In lieu of an abstract, here is a brief excerpt of the content:

  • Prédation et violence fondatrice :la chasse dans la réinterprétation par Pascal Quignard de la théorie mimétique-sacrificielle
  • Cristina Álvares

L'écriture de Pascal Quignard combine le discours narratif et le discours théorico-critique, notamment les théories structurales produites dans les domaines anthropologiques et psychanalytiques des Trente Glorieuses. Le structuralisme était alors la référence majeure de la pensée française, et il ne faut pas oublier que Quignard avait 20 ans en 1968 ni que, dans sa formation, il faut compter la lecture des œuvres de Lacan, Foucault, Benveniste : « En 1966 je me souviens d'avoir acheté en même temps à la librairie de la faculté les Écrits de Jacques Lacan, Les Mots et les choses de Michel Foucault, les Problèmes de linguistique générale d'Émile Benveniste. Magnifique année »1. Aussi son œuvre est-elle dominée, pré-occupée, tourmentée même, par des questions dont quelques-unes tournent autour de grands thèmes du structuralisme, comme le langage et la sexualité.

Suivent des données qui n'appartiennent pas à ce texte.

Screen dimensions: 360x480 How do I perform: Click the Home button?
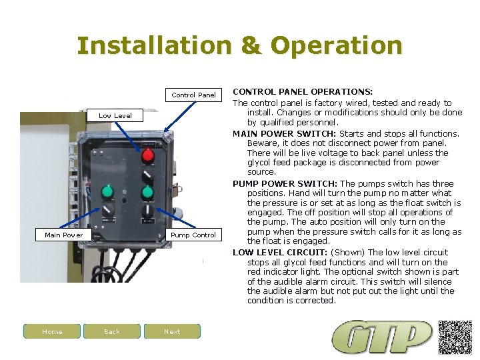pos(52,331)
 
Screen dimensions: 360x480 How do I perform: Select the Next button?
pos(172,331)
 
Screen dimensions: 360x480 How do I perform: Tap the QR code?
pos(455,337)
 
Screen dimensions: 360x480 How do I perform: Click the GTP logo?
pos(383,337)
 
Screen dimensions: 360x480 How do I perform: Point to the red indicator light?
pos(148,156)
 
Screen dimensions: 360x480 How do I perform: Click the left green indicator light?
pos(107,193)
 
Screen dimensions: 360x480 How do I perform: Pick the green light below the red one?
pos(148,193)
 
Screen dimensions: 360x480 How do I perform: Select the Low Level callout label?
pos(115,115)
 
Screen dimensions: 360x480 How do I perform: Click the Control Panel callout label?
pos(193,95)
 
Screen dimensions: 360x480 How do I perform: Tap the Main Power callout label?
pos(64,235)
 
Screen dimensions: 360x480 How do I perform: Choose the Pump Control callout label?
pos(193,235)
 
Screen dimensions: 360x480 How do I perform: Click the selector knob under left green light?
pos(107,212)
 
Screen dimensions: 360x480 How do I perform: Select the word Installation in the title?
pos(153,46)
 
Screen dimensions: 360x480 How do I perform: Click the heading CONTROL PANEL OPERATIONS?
pos(302,91)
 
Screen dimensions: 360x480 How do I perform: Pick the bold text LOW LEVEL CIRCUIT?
pos(280,253)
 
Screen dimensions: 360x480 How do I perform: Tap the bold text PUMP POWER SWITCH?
pos(285,183)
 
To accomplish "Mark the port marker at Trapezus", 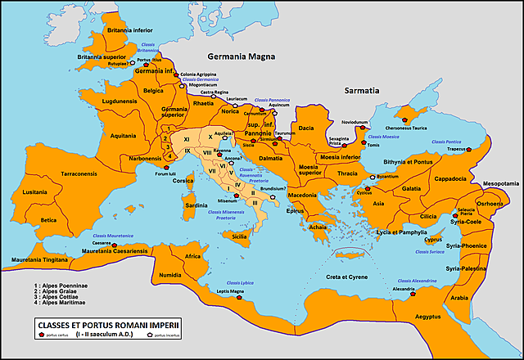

Jean-Louis Pautrot et Chantal Lapeyre-Desmaison ont mis en relief la présence, dans le texte de Quignard, entre autres discours théoriques, de ceux de Lacan et de Lévi-Strauss. En effet, les théories psychanalytique et anthropologique sont les plus mobilisées2, et le texte quignardien peut être étudié comme un champ où des postulats et des concepts du structuralisme sont réécrits, repensés et redéfinis de façon explicite ou implicite, dans le cadre d'une œuvre littéraire dont le projet et la portée sont, cela va sans dire, beau-coup plus vastes et complexes. La question centrale du structuralisme, que l'on retrouve chez Quignard comme question de fond, toujours attachée à sa pensée de l'origine, est celle du rapport entre nature et culture. Dans un entretien, Quignard affirme que la recherche d'un ancrage naturel de la culture et de la littérature est ce qui le rapproche de Lévi-Strauss—« Le structuralisme réintègre l'homme dans la nature », écrit Lévi-Strauss dans le « Finale » de L'Homme nu3—et de la mouvance structuraliste en général.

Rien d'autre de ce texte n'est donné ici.